Figure 4. ISPM_v1 and IAS sensors on Telos sensor platforms. Second accelerometer and foot switch (force sense resistor) connected to IAS board.

Reconfigurable Pulse Oximeter Sensor , 2003-2004
Features MSP430F149, reconfigurable CPLD, RS232 interface, and pulse oximeter signal conditioning circuit. Senior design project of Shane Basham, David Kelley, and Drake Clark.

Figure 5. Reconfigurable Pulse Oximeter Sensor.

WHRM Wireless Heart Rate Monitoring Sensor, 2002-2003
Distributed stress monitoring system developed for Naval Aerospace Medical Research Lab (NAMRL) for stress monitoring during training.
Figure 6. WHRM - wireless heart rate monitor.

WISE_v4, 2003
Features MSP430F149, LINX wireless transceiver, standard 2 channel TETMD bioamplifier.
Figure 7. WISE_v4; the second reincarnation of original sensors with standard bio amplifier. Graduate project of Brent Priddy.

WISE_v3, 2001
Features     MSP430F149 microcontroller and 2D MEMS accelerometer ADXL202.
Figure 8. WISE_v3; the first wireless intelligent sensor with ADXL MEMS accelerometer.

WISE_v2, 2001
Features MSP430F149, one channel ECG amplifier, and 900MHz wireless transceiver.
Figure 9. WISE_ECG1; our first wireless intelligent sensor with on-board ECG amplifier.

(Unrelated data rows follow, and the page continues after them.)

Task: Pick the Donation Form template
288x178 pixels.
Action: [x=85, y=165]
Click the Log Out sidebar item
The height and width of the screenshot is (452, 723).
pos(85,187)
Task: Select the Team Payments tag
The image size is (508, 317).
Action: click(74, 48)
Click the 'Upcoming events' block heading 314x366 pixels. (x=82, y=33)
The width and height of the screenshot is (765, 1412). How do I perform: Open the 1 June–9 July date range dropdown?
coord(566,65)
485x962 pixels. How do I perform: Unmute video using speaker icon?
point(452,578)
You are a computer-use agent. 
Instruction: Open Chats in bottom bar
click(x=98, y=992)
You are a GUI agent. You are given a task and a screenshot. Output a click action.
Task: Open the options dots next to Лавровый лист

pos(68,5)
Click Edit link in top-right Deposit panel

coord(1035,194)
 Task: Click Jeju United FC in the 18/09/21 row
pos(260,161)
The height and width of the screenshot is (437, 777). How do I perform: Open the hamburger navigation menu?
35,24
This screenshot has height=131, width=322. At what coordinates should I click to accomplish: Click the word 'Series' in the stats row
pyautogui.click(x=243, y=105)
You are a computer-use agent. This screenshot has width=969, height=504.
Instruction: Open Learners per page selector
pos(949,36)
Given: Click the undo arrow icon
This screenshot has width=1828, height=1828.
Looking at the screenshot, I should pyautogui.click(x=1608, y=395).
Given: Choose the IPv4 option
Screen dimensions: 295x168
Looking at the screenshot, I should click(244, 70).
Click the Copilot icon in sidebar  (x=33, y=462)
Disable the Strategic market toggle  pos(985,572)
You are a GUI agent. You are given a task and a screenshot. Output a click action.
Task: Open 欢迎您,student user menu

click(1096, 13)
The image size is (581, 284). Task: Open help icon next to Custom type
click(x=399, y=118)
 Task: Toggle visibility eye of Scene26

WISE_breathing_sensor, 2001
Early wireless sensor for long-term estimation of nostril symmetry.
WISE breathing
Figure 10. WISE_breathing - wireless breathing sensor.

WISE_v1, 2000
Features MSP430F1121, off-the-shelf two channel bioamplifer, 900 MHz wireless interface.
Figure 11. Wireless Intelligent Sensor WISE - the first reincarnation.

Wireless Gateways

Compact Flash Zigbee-compliant Network Coordinator
, 2005
Features Philips LPC2138 microcontroller with ARM7TDMI-S CPU running at 60MHz. We truly appreciate help of Curtis Mead and Matt Welsh from Harvard University.
Figure 12. Compact flash ZigBee network coordianator.

Custom Wireless Gateway, 2003
An early version of RS232 wireless interface to PDA/PC.
Figure 13. Custom 900MHz wireless gateway with LINX transceiver.

Sample datasets

SAMPLE DATASET from Actis activity sensor is provided for research community. This is a 60 second example which includes sitting-walking-sitting activity, written as a standard ASCII file (space separated values) with four vectors: The sensor is mounted above the knee.

Figure 14. Orientation of axis on the activity sensor Actis.